Linux Kernel SCSI QLA4XXX Error Pointer Dereference Vulnerability

A vulnerability in the Linux kernel's SCSI QLA4XXX driver can lead to a potential error pointer dereference. The issue arises in the 'qla4xxx_get_ep_fwdb()' function, which is intended to return NULL on error. However, the 'qla4xxx_ep_connect()' function returns error pointers instead. This discrepancy can cause a kernel 'Oops' error in the caller by propagating the error pointers.

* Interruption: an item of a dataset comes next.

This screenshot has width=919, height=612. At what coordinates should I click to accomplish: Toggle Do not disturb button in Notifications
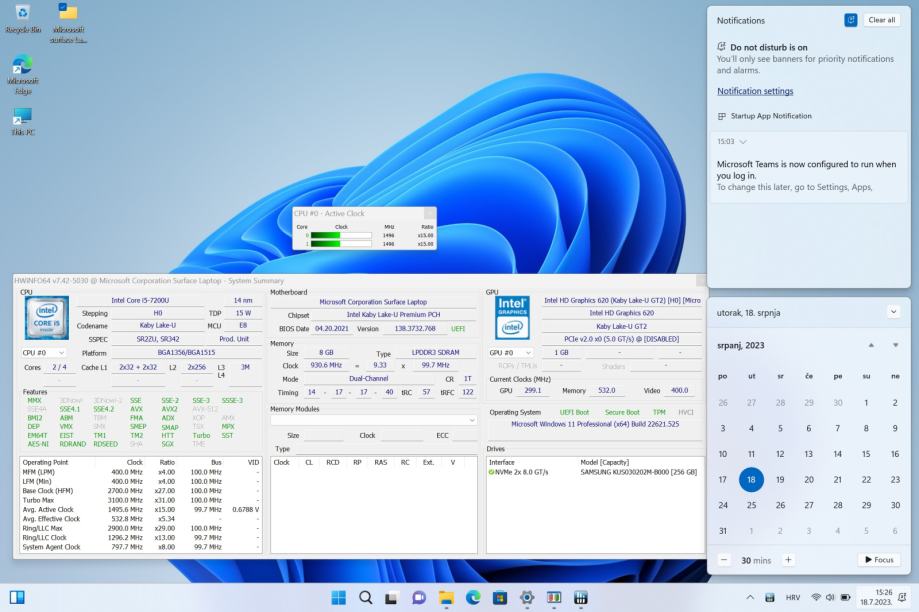[850, 20]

The vulnerability affects several versions of the Linux kernel.

Impact

The vulnerability can cause a kernel 'Oops' error, indicating a serious issue that can disrupt system operations and potentially lead to a denial of service.

Reproduction

The vulnerability can be reproduced by invoking the 'qla4xxx_get_ep_fwdb()' function in the SCSI QLA4XXX driver. When an error occurs, instead of returning NULL, the function 'qla4xxx_ep_connect()' will return an error pointer. This error pointer, if not properly handled, will lead to a kernel 'Oops' error in the caller, demonstrating the pointer dereference vulnerability.

Remediation

Users can upgrade to the latest version of the Linux kernel where this vulnerability has been addressed. Instructions for upgrading the Linux kernel can be found in the official Linux documentation.